Occurred to me today that the old secular narrative that sees the Dark Ages as a reversal of progress and culture is false -- and an example of selection bias. Proponents are able to maintain the story by focusing on the decline of the Italian peninsula, rather than noticing that the capitol of Roman empire and European culture had simply moved -- to Constantinople.

Emperor Constantine (the first Christian emperor) moved the capitol of the Roman empire to Constantinople (previously Byzantium, today Istanbul). So a Christian Emperor never ruled in Rome. Constantine moved the capitol because Rome was just no good -- it was isolated, and subject to flooding and Malaria. So when we think of Christian Rome, we mustn't think of it as centered in the city of Rome -- because it never was.

The Roman Empire of Constantine (which "scholars" call the Byzantine Empire) was never called the Byzantine Emperor by anyone who lived there. In fact, no city named Byzantium existed under this "Byzantine Empire." Its residents called their empire the Empire of the Romans.

So, no longer the Capital of the Empire, the city of Rome declined and ultimately fell in 410. But that was insignificant. The Capitol of Christian Rome, Constantinople, stood untoppled until the 13th Century. And while Rome was in ruins, the new capitol of the Roman Empire was thriving, economically. Classical science was retained and expanded upon. Justinian made huge legal and political reforms. The magnificent Hagia Sophia was built.

Then, Plague decimated the population in the 500s, and the Muslims seized the moment to attack -- Muslims, incidentally, who were advancing mathematics and science to previously unknown heights.

The story is not one of "Christianity took over and culture stopped." That fiction is maintained only by ignoring that fact that the Capitol of Rome and the center of European civilization moved from one city to another.

The story is very clearly one of "The center of culture -- Christian culture -- and the Roman empire -- moved from the Italian Peninsula to Constantinople."

Monday, August 11, 2008

Check and Balance

The US government is usually portrayed as a system of checks and balances. It occurred to me that much more of our system is based on checks and balances than just the 3 branches of government. For example:

Our market system is based on checks and balances -- consumers' unlimited demands are checked by producer's prices. Producers' unlimited desire for profit is checked by consumer choice. Producers' willingness to take shortcuts in ways consumers' can't identify or fight is checked by the regulators. Regulators are checked by the laws of the legislature.

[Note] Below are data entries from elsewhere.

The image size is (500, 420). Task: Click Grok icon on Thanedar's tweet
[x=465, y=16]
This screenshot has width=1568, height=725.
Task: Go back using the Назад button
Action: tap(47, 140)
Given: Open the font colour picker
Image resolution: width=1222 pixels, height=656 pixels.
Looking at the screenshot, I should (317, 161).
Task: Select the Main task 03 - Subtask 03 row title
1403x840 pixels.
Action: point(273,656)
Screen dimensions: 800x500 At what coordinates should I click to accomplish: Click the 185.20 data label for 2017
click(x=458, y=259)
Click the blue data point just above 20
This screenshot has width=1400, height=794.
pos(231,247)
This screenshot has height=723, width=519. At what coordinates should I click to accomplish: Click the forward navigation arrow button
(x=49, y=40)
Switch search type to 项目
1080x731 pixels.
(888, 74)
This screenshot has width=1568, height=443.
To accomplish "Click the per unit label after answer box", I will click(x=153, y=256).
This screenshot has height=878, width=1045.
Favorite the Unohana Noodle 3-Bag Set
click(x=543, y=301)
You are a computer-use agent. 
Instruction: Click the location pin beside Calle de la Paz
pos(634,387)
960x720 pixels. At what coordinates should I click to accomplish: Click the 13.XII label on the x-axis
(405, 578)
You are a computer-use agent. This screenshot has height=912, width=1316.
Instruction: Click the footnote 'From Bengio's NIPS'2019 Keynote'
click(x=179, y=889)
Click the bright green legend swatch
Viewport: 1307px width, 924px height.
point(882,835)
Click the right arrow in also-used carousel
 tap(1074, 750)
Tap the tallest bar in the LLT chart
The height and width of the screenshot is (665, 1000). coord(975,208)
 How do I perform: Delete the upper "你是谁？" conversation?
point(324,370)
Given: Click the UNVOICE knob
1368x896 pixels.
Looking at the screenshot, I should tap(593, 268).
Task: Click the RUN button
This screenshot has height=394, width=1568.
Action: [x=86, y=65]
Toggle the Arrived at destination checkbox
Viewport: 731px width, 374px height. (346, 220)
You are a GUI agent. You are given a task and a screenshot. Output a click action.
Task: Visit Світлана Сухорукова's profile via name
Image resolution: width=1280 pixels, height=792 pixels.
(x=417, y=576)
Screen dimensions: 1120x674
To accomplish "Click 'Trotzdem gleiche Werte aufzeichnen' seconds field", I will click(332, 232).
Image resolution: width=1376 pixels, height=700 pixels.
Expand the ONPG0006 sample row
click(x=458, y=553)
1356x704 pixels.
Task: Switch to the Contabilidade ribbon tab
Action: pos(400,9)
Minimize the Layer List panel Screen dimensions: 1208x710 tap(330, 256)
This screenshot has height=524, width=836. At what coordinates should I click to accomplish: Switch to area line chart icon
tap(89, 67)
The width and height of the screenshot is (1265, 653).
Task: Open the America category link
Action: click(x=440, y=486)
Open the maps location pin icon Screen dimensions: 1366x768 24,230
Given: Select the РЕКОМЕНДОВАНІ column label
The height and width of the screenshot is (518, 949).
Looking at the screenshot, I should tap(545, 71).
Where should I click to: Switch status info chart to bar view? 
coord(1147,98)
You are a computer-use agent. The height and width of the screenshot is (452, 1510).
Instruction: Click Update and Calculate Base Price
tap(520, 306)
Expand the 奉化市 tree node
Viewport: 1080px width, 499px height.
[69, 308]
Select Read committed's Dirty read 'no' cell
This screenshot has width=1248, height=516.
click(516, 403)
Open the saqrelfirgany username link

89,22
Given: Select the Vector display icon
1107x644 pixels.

It also occurs to me that the vote is better seen in terms of check and balance than as actually determining our leaders. Everybody knows an individual vote is never of any significance, because the margin of victory is always more than one. However, the vote does function as a check and balance -- because elected officials are (at least somewhat) checked by the reality that if they tick off the electorate, they'll get fired. We don't get to decide who leads us -- our leaders are selected by party officials, lobbyists, special interests, and connections of the rich. But the leaders we don't get to select are bound by the reality that if they piss enough of us off, they'll get fired. It's not really a representative government -- but it is a check and balance. Seen in that light, it seems less naively noble; but at the same time, it appears to actually accomplish its purpose.

Wittingly or unwittingly, our system appears to work because it makes sure nobody has unbridled choice, but everybody has an incentive to push their own agenda.